Will I ever find an end in this journey? Probably not.
The good thing about this, though, is the fact that I have control of the pace and the length of this journey.
As far as I am concerned, there is still a lot to dive into, and the road is still a long and – in parts – a stony one. That doesn’t mean it’s all ascending and getting harder. Or that it is steadily about progress.
In the last days, I have had the recurring event of catching a cold, which actually is a natural brake to slow down my pace on the way. Which is, on the one hand, pretty good, because then it gives me the opportunity to have a reflecting look at my progress and my motivation. And at the moment, it said: Hold your horses, rover, you’re running hot. After my last 10k run, I wanted to put even more effort in running and sports, and bam: the next day I landed flat on my nose – figuratively speaking, but my nose was involved: I suffer from my worst cold in years.

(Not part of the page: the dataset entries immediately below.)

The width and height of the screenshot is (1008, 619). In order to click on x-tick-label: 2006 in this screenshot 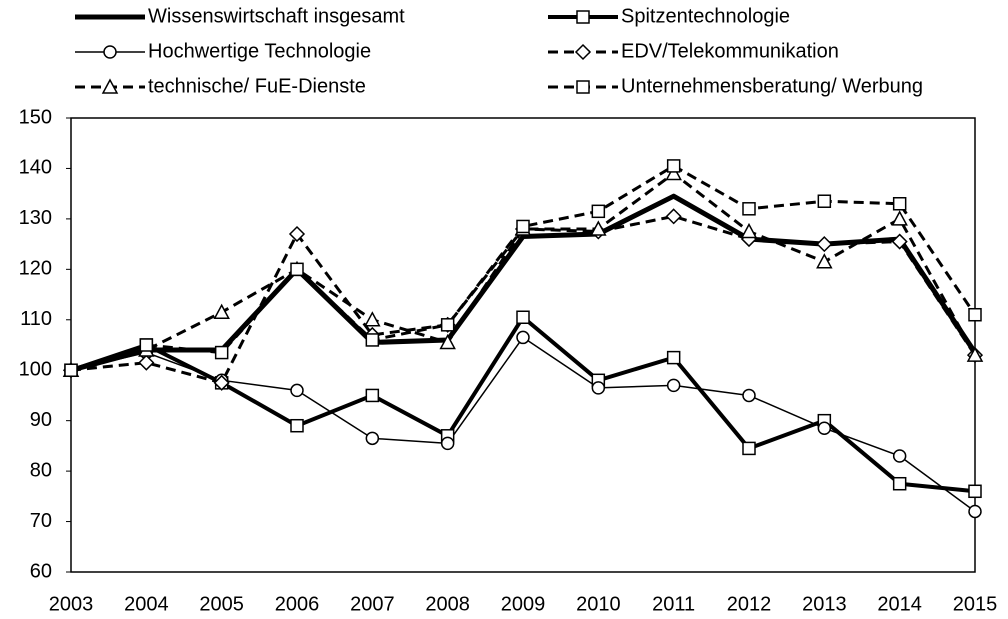, I will do `click(298, 604)`.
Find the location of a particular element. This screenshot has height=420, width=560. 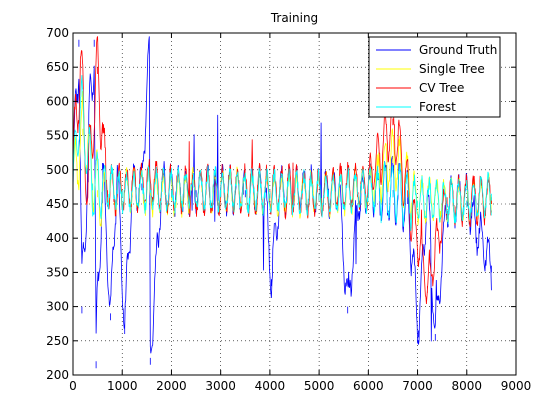

y-tick-label: 300 is located at coordinates (58, 307).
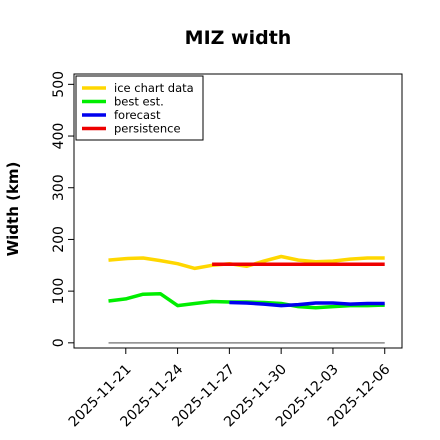 This screenshot has height=440, width=440. Describe the element at coordinates (246, 282) in the screenshot. I see `series-layer` at that location.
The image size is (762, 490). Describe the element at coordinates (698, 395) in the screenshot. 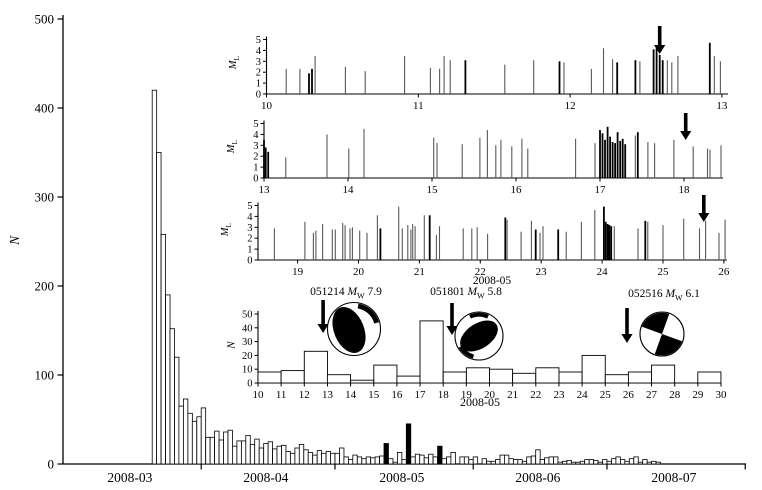

I see `day-tick-label: 29` at that location.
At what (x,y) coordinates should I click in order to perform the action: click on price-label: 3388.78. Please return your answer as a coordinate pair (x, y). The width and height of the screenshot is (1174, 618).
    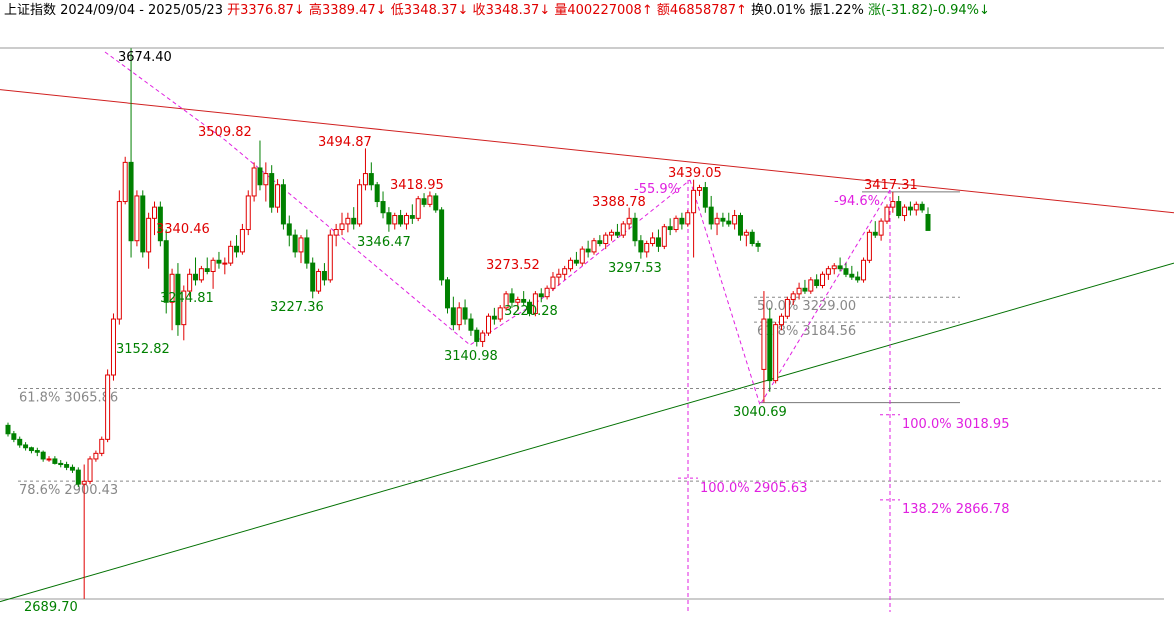
    Looking at the image, I should click on (619, 202).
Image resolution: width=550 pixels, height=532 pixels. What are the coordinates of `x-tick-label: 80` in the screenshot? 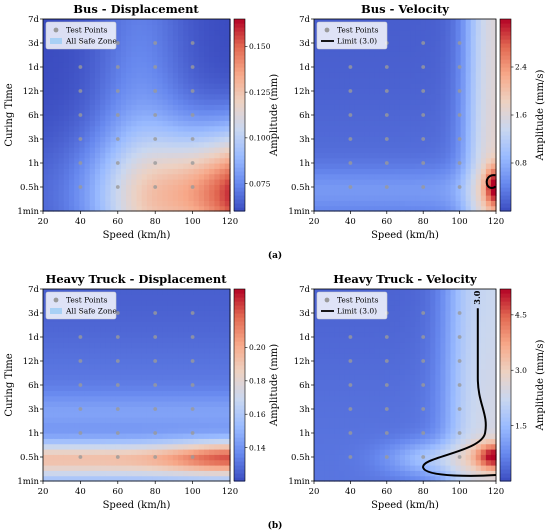 It's located at (156, 492).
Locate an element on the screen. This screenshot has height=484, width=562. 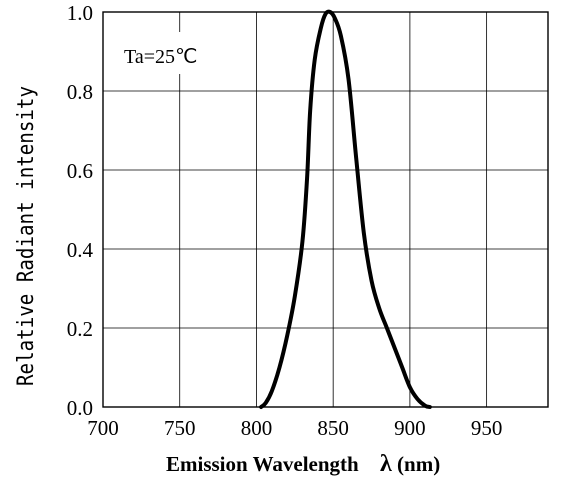
x-axis-label: Emission Wavelength λ (nm) is located at coordinates (303, 464).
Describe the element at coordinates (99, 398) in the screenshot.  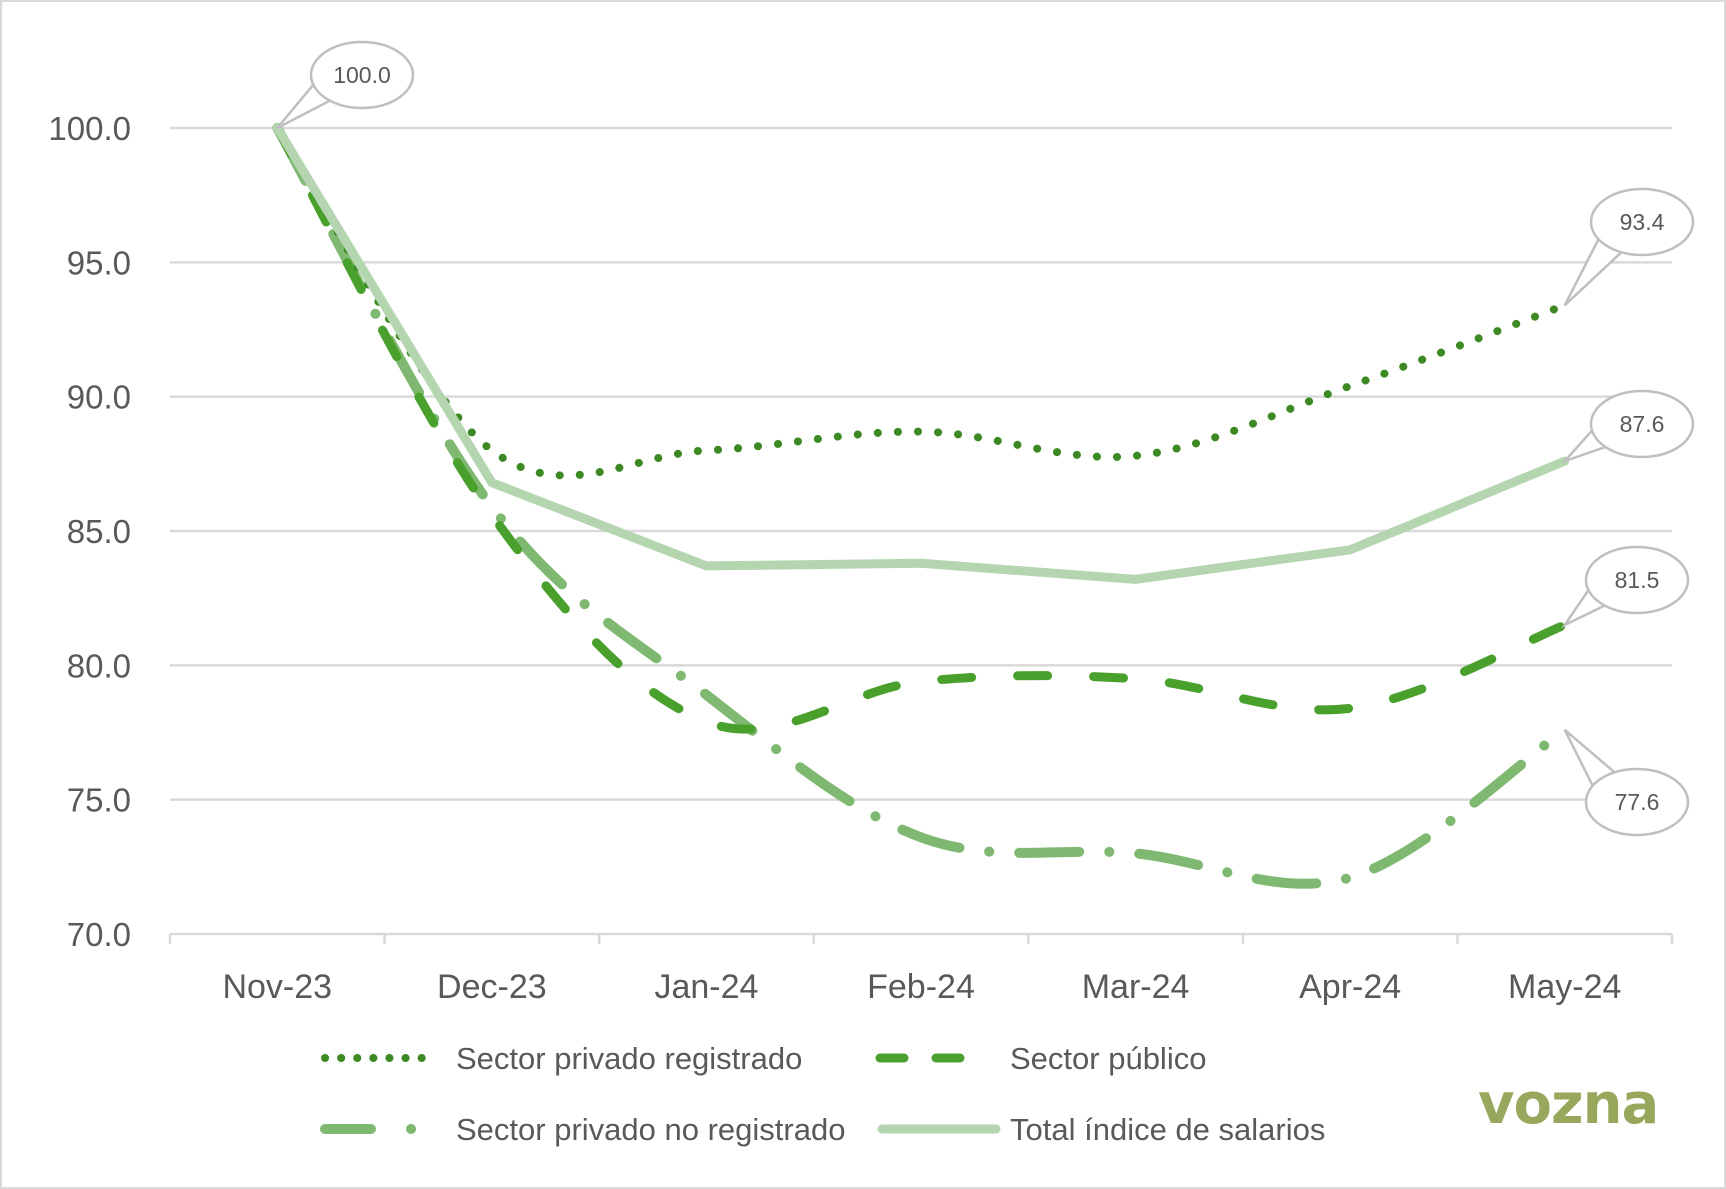
I see `y-tick-label: 90.0` at that location.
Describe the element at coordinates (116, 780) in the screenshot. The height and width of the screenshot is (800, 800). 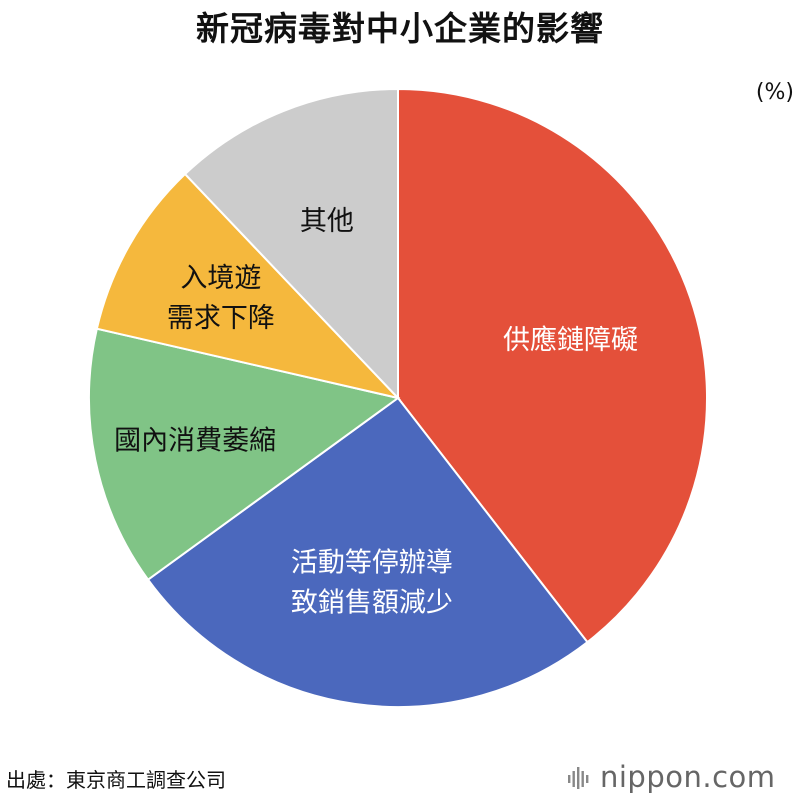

The other thing is that sometimes there seem to be no things I can write about, so the beast inside me driving me seems to starve to death. And that is never good with a neurodivergent mind. Boredom sparks interest towards other things and my mind could get off course regarding the aspects I have to take care off in my Core.
The thing is, I still need to find the ruler to limit the extremes:
Doing too much: Bam, sick.
Doing too little: Bam, boredom.
Both lead to self doubts and the feeling of not doing enough or not regulating myself enough. Either way, it’s a good way to take a step back and reevaluate. This time reevaluation targets at the way to keep a balanced centerline. I will discuss that in tomorrow’s post.
The good thing about it is: I have new food to feed my beast to get going again. The streak of reflections and posting isn’t broken, just slowed down. Phew. The beast has survived.
The other good thing is, I don’t need to be too tense about getting new input. My job and my life normally give me enough input, but since I am leading energy reduced life right now, I need other sources of input. And this is Podcasts and blogs. I don’t need Social Media for that.
And that is the third good thing. I can feed my beast with thoughts I get from sources that don’t attack my mental health too much, like shopping addiction, doom scrolling or substance.
I think when the day has come I think this journey can end, or take a slower pace, then I will know that I have dealt with my Recovery (at least in terms of blogging and podcasting) enough.